▶ **Given records**
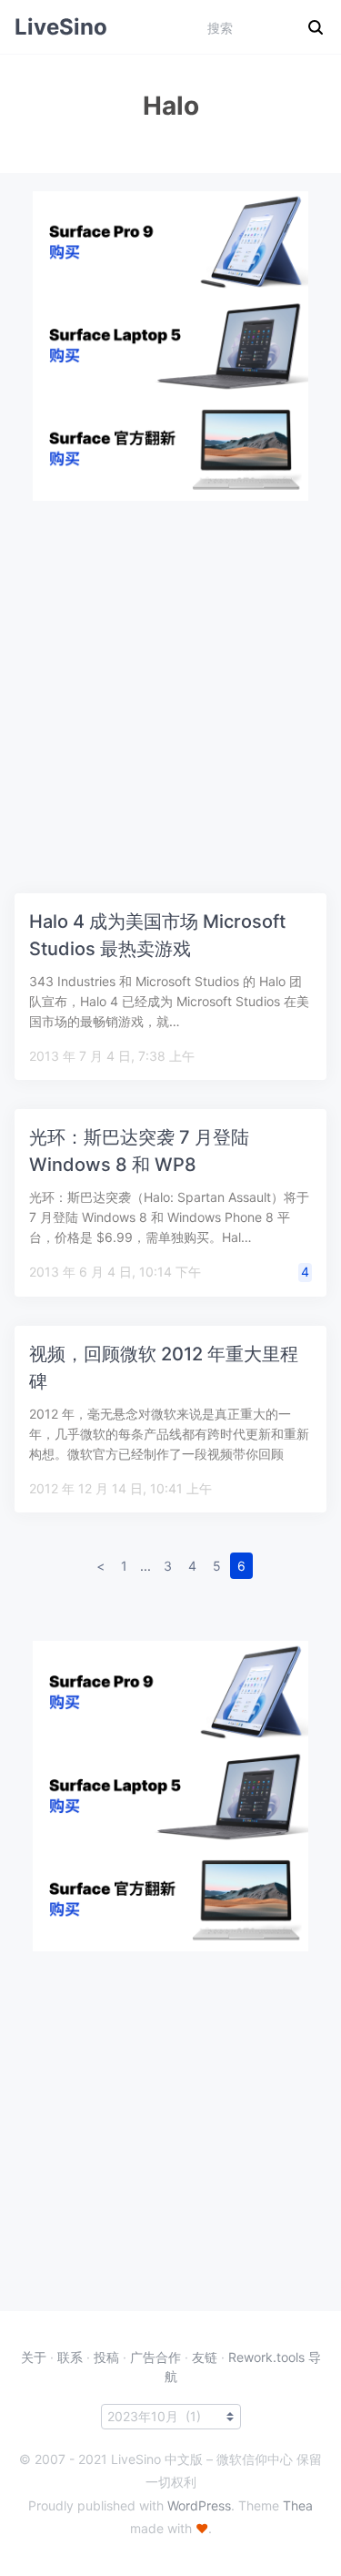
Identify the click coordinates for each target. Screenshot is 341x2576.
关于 (33, 2357)
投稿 (106, 2357)
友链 (204, 2357)
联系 (70, 2357)
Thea (298, 2505)
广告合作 (155, 2357)
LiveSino (61, 27)
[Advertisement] (170, 671)
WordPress (199, 2505)
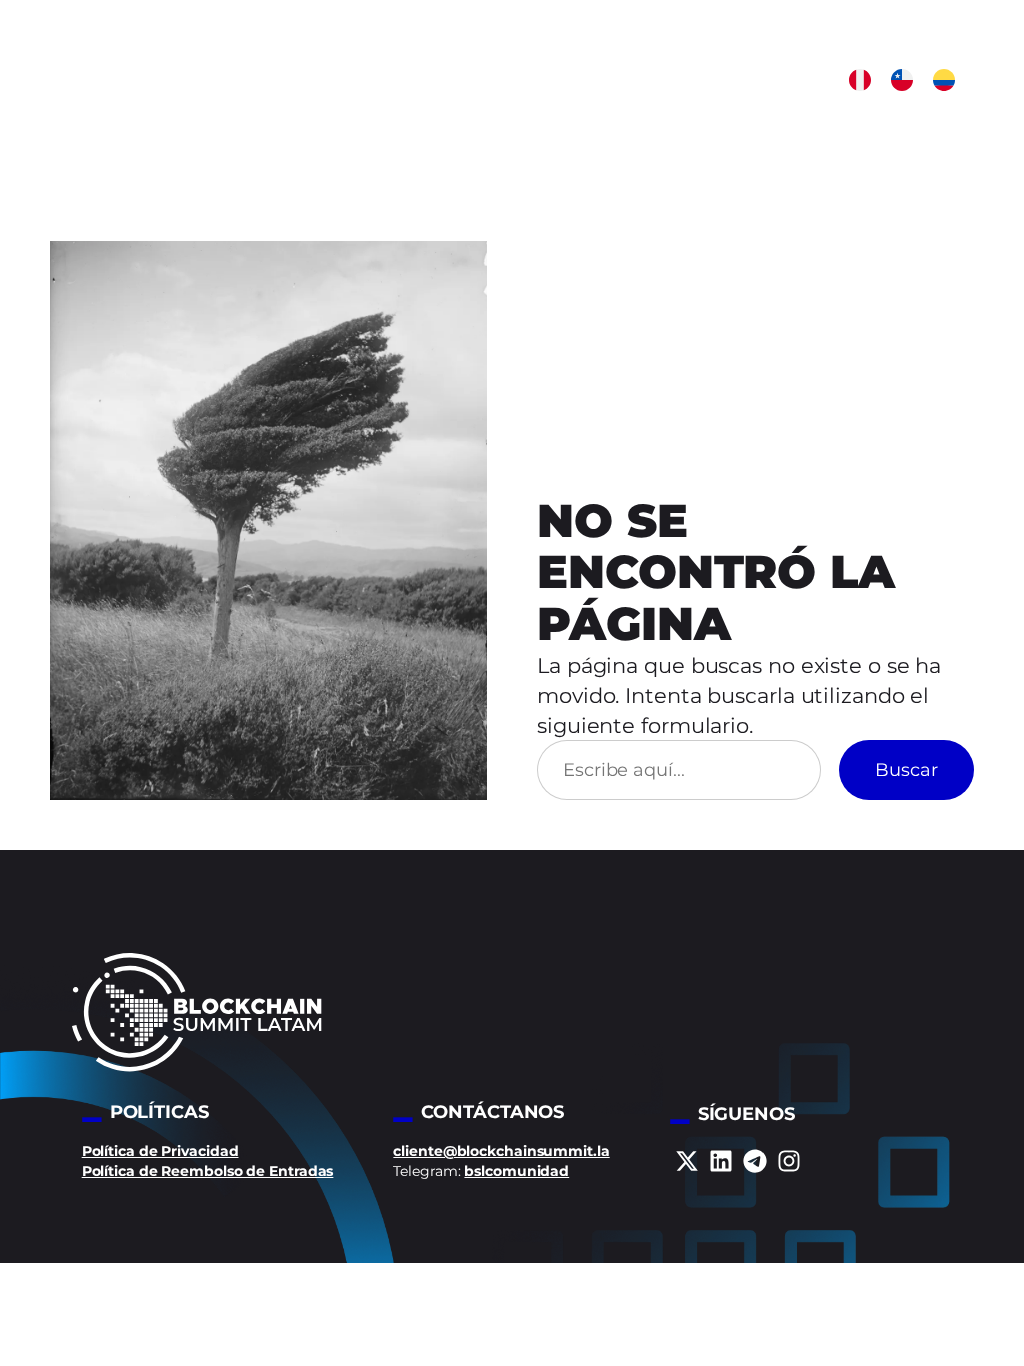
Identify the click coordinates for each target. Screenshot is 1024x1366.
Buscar (906, 769)
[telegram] (755, 1161)
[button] (860, 80)
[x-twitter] (687, 1161)
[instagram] (789, 1161)
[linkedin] (721, 1161)
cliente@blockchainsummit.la (501, 1151)
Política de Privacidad (160, 1151)
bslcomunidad (516, 1171)
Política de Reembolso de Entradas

▶ **The task**
In the records above, find the line containing "LiveSino (61, 27)". Reproduce it and every line after it through the last line, omitting pictures.

▶ **Output of the task**
LiveSino (61, 27)
[Advertisement] (170, 671)
WordPress (199, 2505)
Identify the click coordinates for each target. Screenshot is 1024x1366.
Buscar (906, 769)
[telegram] (755, 1161)
[button] (860, 80)
[x-twitter] (687, 1161)
[instagram] (789, 1161)
[linkedin] (721, 1161)
cliente@blockchainsummit.la (501, 1151)
Política de Privacidad (160, 1151)
bslcomunidad (516, 1171)
Política de Reembolso de Entradas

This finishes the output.